By the time an architecture reaches Cost Explorer, the structural decisions that determine 80% of its cost are already locked in. The choice between DynamoDB on-demand and provisioned capacity. The Lambda memory allocation that determines execution duration. The decision to put CloudFront in front of API Gateway, or not. None of these appear in a cost report as "architectural decision made on Tuesday." They appear as line items that are expensive to change.

⚡ The core asymmetry

A configuration change at design time costs nothing and takes five minutes. The same change in production requires a deployment, possibly a migration, and carries incident risk. FinOps workflows that operate post-deployment are optimizing inside a constraint that should never have been set.
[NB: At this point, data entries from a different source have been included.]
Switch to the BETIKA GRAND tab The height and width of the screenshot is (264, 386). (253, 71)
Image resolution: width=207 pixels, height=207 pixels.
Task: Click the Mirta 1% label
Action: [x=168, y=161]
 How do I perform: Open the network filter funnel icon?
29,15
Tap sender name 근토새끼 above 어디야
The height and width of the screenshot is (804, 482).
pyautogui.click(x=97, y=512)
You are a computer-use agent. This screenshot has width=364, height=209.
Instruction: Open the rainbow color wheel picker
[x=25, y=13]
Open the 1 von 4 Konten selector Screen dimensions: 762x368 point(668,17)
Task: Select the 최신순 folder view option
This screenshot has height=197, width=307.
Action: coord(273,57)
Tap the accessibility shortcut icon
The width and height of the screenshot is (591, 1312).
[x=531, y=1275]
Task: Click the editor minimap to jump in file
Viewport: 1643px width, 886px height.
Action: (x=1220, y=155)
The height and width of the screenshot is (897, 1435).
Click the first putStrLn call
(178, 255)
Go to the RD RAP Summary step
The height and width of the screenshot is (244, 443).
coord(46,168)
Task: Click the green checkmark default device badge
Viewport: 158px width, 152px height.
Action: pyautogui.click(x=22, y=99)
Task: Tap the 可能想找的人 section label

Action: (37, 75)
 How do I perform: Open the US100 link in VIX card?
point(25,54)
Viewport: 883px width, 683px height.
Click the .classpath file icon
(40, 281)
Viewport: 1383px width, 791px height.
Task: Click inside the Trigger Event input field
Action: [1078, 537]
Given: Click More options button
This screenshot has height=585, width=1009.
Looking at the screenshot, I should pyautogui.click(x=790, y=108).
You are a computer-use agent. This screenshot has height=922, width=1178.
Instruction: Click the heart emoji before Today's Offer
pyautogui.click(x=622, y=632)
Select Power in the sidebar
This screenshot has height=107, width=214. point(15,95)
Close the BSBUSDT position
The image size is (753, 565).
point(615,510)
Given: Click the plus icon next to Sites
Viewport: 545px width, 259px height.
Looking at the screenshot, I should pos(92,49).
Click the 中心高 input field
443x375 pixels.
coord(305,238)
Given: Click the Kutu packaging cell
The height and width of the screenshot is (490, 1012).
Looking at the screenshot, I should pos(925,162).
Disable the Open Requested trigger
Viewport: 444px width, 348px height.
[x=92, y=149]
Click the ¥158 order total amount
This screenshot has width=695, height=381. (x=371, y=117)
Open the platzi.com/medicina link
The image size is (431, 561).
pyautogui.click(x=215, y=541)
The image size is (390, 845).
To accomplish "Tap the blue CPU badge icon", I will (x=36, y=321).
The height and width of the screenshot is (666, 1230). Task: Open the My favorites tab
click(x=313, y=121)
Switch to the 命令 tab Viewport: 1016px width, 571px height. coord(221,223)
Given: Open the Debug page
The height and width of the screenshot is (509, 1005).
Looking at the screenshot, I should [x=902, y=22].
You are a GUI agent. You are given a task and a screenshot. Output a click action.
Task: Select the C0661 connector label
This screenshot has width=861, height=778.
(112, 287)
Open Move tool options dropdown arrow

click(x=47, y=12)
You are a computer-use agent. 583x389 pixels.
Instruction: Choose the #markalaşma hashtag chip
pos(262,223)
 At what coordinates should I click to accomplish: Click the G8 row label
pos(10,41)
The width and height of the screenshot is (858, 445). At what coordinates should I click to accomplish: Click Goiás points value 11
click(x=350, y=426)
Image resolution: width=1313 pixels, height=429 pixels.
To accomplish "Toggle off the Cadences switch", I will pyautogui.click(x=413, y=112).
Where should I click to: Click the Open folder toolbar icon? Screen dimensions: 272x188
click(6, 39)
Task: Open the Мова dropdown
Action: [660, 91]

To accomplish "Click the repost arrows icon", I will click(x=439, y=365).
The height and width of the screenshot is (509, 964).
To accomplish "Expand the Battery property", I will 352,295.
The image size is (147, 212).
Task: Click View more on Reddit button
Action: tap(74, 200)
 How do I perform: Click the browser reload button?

This post walks through a real event pipeline architecture that I designed and optimized using PinPole before any infrastructure was provisioned. The three cost findings it surfaced - two from recommendations and one from direct simulation output - represent $3,840 per month in spend that was caught and eliminated before it appeared on an AWS bill. The work took under two hours.

$3,840

monthly savings identified
before first deployment

cost findings surfaced
at design time

<2hrs

total canvas session
to reach optimized state

The old workflow and its costs

Before PinPole, my pre-deployment cost process looked like this. I designed an architecture on draw.io, then opened the AWS Pricing Calculator in a separate tab and rebuilt the same architecture manually, entering configuration values that were already in the diagram. I entered a single traffic level - usually the expected steady-state baseline - because the Pricing Calculator does not model traffic patterns. I got a static monthly estimate. I used it to brief the CTO. Then I deployed.

The problems with this workflow are structural, not a matter of how carefully I executed it.

✕ Old workflow

✕Draw.io diagram disconnected from infrastructure - changes require updating two artifacts

✕AWS Pricing Calculator rebuilt manually from the diagram - every config change requires a separate update

✕Cost estimate reflects one traffic level - peak behaviour is untested until load test post-deployment

✕Load testing requires live infrastructure - $40–$80 per test cycle, hours of setup time

✕Cost optimization recommendations available only after infrastructure exists and a billing cycle has run

✕Findings require redeployment to action - each change carries deployment risk

✓ PinPole workflow

✓Canvas is the architecture - configuration, simulation, and cost in one artifact

✓Live cost estimate updates in real time as canvas configuration changes

✓Four traffic patterns (Constant, Ramp, Spike, Wave) model real load profiles before deployment

✓Simulation runs against canvas design - no AWS account required, no infrastructure cost

✓recommendations at design time - cost, architecture, and scaling findings before provisioning

✓One-click apply for recommendations - canvas changes with no deployment risk

The elapsed time comparison from a real session: rebuilding a comparable architecture in the old workflow - draw.io diagram, Pricing Calculator entry, k6 load test setup on a provisioned environment - took four to six hours across multiple sessions and required live AWS infrastructure before any traffic testing was possible. The PinPole session for the same architecture: 22 minutes to a simulated, cost-estimated, and AI-reviewed state, with no AWS account touched.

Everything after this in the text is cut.